Power mad & slightly Preposterous

30.10.07

Whitey Tighty, Earthy Loosey.

I came home today to find a shovel propped up against the wall in the hallway.



...Which is not particularly strange to me. It fits in with the rest of our decor. Our hallway still looks like a 1920's crazy person's world-war-five-preparation bunker, complete with peeling walls and the occasional ultra future nutrition bar (aka Snickers wrappers) squirreled away ("dropped") in various corners.

What struck me as strange was the white pair of sneakers standing beside Andreas' and my more muddied shoes.
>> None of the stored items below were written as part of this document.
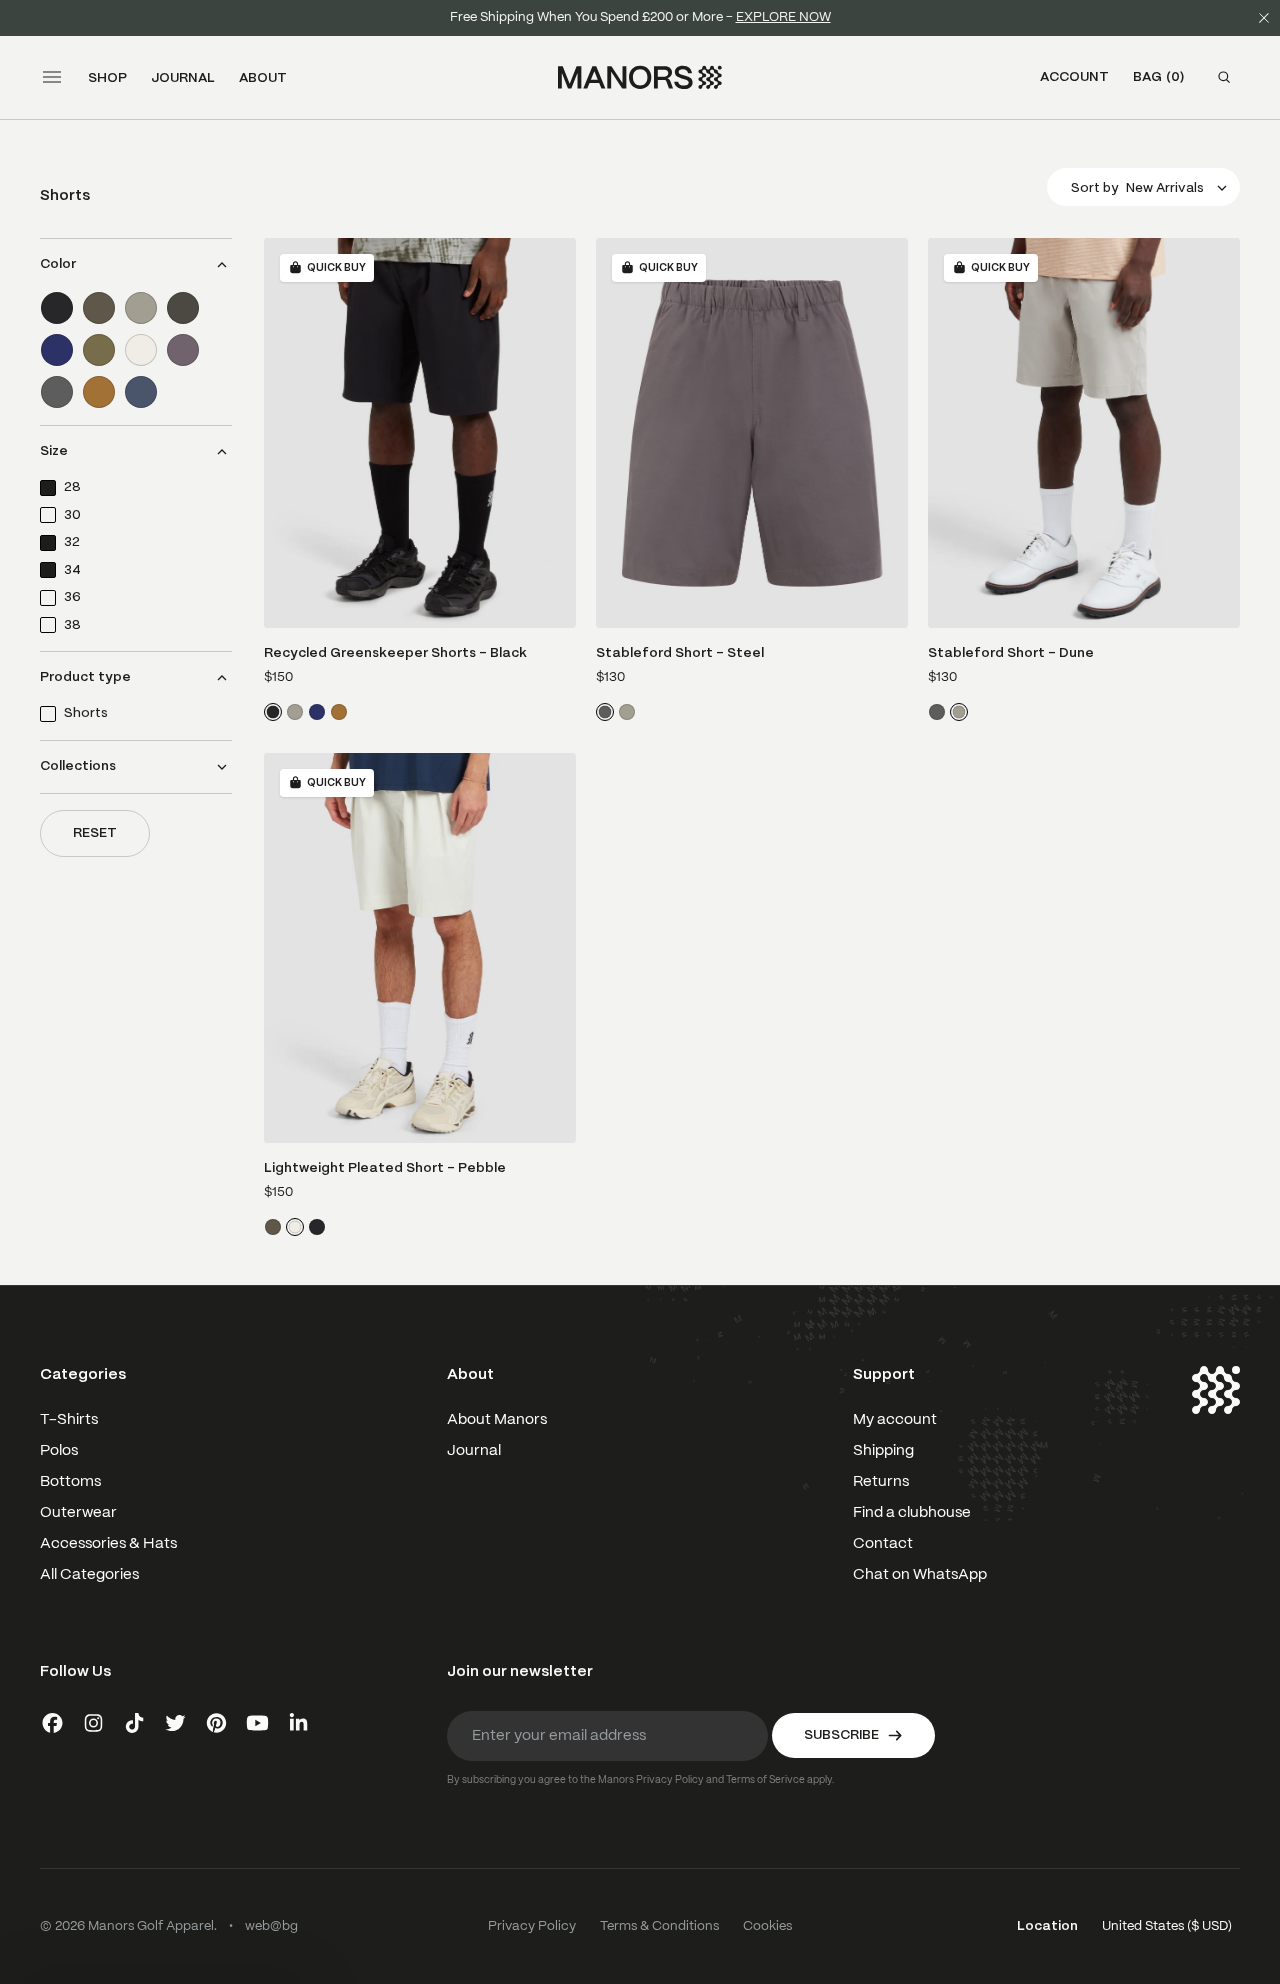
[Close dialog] (1064, 722)
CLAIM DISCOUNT (415, 1170)
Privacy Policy (344, 1118)
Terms (402, 1118)
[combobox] (248, 1024)
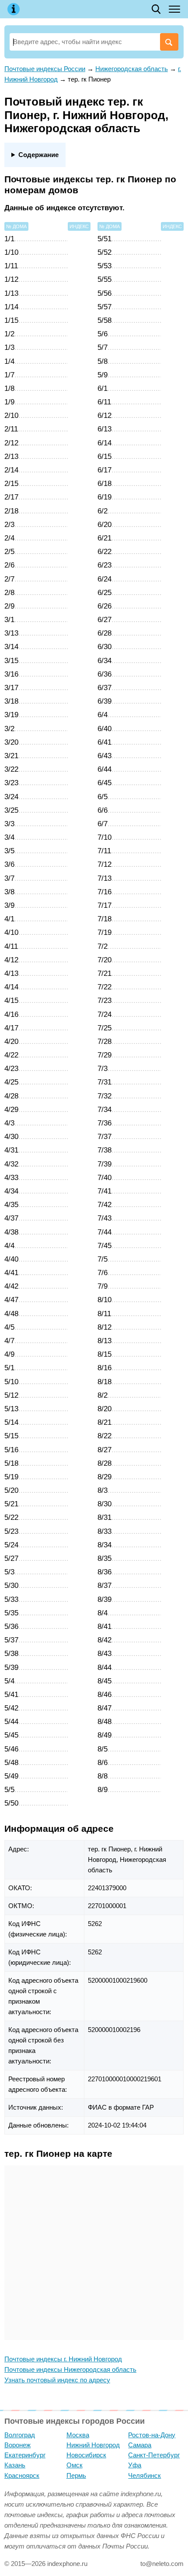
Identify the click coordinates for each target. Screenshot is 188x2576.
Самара (139, 2445)
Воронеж (17, 2445)
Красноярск (21, 2475)
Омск (74, 2465)
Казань (14, 2465)
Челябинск (144, 2475)
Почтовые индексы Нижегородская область (70, 2369)
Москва (77, 2435)
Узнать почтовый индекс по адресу (57, 2380)
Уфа (134, 2465)
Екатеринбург (24, 2455)
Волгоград (19, 2435)
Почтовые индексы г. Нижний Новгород (63, 2359)
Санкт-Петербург (154, 2455)
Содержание (38, 154)
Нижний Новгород (93, 2445)
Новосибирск (86, 2455)
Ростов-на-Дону (151, 2435)
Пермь (76, 2475)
As far as I'm concerned, only one kind of person white sneakers, and that's the the one with a so-called "fashion sense". When I say fashion sense I mean not so much fancy as stupid enough to spend the month's lunch money on a zebra tutu, regardless gender.

You know what sort of person I mean, the kind that buys a pair of sweat pants when sweat pants are in, wearing them with knee-high boots and tearing holes in the knees to make it look like he's not the last to discover the sweat [fat] pant fashion. He's been wearing sweat pants for years. See these scabbed knees? That's right baby, point is you can.

The kind of person who runs out and buys rice-paper beanies because Jean Paul Gaultier has discovered that models look really good wearing material that is both see-through and also edible. They strut down the catwalk hungrily staring at their breasts which are covered in all that delicious food, the shirt the proverbial carrot, nipples pointing the way. Gaultier pats himself on the back for the nicely presented bit of irony: verily, the Doris Lessing of the Lesser is More world.

The fashion slave is also the kind of person who wears white shoes in a muddy autumn world. It's rebellious. It's a Jesus-like "I can walk on water and not get my whitey Nike's wet" sort of mentality. It's unpractical, it's expensive. It's Homer, who's bought a spade with him today to go dig a hole in one of Stockholm's bigger parks tomorrow morning.

Apparently the trend he's following now is the blogging trend, the latest tool in his girl attracting plan. The more the page hits and comments - the larger his odds of meeting a femme fan with which to share his beenies.

In his latest blog he claimed that he was going to dig a hole in a large Stockholm park. His plan is to head out there at two am tonight and fulfill the promise. If I know Homer, he's not going to get up at two AM to dig that hole. He's going to get up at eleven AM, scratch himself, shuffle some snickers wrappers over the shovel and claim artistic freedoms when he crawls back into bed to dream about claiming blogger balls, garden tools, and other various hoes.